*Work instructions*
Search the entries below for "Toggle" and copy each matching line.

*Source records*
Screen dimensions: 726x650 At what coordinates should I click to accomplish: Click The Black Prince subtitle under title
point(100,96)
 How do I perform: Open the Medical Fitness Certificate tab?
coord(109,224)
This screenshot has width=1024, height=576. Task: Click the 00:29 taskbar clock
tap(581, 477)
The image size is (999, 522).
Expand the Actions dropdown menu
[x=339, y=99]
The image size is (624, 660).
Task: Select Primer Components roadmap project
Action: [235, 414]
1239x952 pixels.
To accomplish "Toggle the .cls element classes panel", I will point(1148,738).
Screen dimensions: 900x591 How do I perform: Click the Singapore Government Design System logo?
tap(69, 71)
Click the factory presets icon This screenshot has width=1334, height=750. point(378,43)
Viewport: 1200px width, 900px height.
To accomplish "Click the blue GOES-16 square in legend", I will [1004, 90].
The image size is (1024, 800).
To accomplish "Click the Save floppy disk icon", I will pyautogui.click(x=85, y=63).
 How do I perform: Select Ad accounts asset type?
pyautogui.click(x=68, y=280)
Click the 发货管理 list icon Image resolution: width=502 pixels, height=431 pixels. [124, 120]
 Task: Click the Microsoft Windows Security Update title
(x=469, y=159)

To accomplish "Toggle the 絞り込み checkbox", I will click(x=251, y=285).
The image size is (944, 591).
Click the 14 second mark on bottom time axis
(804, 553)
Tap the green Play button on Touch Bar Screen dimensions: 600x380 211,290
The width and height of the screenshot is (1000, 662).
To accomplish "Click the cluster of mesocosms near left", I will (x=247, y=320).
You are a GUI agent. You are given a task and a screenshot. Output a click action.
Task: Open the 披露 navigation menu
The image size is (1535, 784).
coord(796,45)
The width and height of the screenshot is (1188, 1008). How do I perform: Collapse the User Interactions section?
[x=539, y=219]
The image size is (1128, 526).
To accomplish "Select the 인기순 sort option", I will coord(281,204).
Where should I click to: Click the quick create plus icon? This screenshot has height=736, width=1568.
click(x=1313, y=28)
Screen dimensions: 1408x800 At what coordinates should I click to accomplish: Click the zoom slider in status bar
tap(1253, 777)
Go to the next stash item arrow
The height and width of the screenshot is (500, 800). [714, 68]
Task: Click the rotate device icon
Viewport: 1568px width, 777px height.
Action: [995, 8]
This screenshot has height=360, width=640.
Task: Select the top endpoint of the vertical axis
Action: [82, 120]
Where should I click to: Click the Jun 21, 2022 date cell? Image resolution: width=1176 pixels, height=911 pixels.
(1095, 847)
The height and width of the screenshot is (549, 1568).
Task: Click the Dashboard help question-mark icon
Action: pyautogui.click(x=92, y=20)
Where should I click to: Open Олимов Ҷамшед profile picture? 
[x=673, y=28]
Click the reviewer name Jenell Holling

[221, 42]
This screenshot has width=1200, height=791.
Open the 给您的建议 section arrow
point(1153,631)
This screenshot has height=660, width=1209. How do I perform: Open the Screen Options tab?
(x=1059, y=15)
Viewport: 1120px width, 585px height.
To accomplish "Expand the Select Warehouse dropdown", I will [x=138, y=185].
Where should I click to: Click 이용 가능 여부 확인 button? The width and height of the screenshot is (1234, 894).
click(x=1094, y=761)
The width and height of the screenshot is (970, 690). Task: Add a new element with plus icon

*Expected answer*
To accomplish "Toggle the .cls element classes panel", I will point(1148,738).
To accomplish "Toggle the 絞り込み checkbox", I will click(x=251, y=285).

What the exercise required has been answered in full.